SELECTED TEXT:
§ §

Kodak sold 50 million of these cheap plastic cameras, so why did they suddenly vanish?
Before smartphones, the Kodak Instamatic was the ultimate point-and-shoot gadget that everyone owned
As I recall, the year was 1964. I was still a teenager, but a teenager with a camera. It was just a basic fixed-lens SLR, a Nikkorex 35/2, but it made me the family expert. My mother wanted a new camera and said to me, “I don’t want one that’s foolproof. I need one that’s mother-proof!“
My solution was a Kodak Instamatic. A better-quality, basic box camera. A point-and-pray camera with a plastic 35mm f/9 Kodak lens that was quite sharp in the center, if not so sharp at the edges.
She loved it, and used it frequently until she passed away a few years later. It was expensive, at $27.50 (about $245 in today’s dollars) and I still have it. But, I’m getting ahead of myself.

§ §

COLLECTED MATERIAL:
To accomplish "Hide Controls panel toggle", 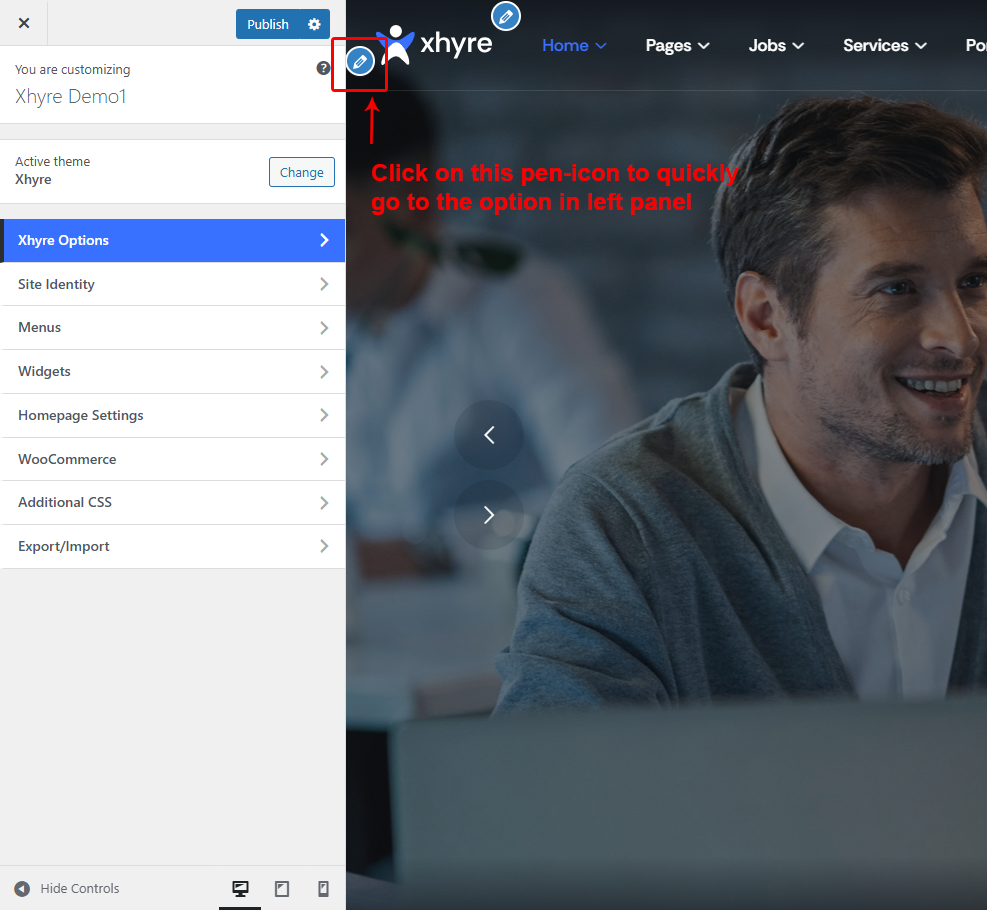I will [x=67, y=888].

§ §

GOAL: Reproduce the Kodak Instamatic article word for word, beginning at "Before smartphones, the" and stopping after "at the edges.".

WRITTEN REPLY:
Before smartphones, the Kodak Instamatic was the ultimate point-and-shoot gadget that everyone owned
As I recall, the year was 1964. I was still a teenager, but a teenager with a camera. It was just a basic fixed-lens SLR, a Nikkorex 35/2, but it made me the family expert. My mother wanted a new camera and said to me, “I don’t want one that’s foolproof. I need one that’s mother-proof!“
My solution was a Kodak Instamatic. A better-quality, basic box camera. A point-and-pray camera with a plastic 35mm f/9 Kodak lens that was quite sharp in the center, if not so sharp at the edges.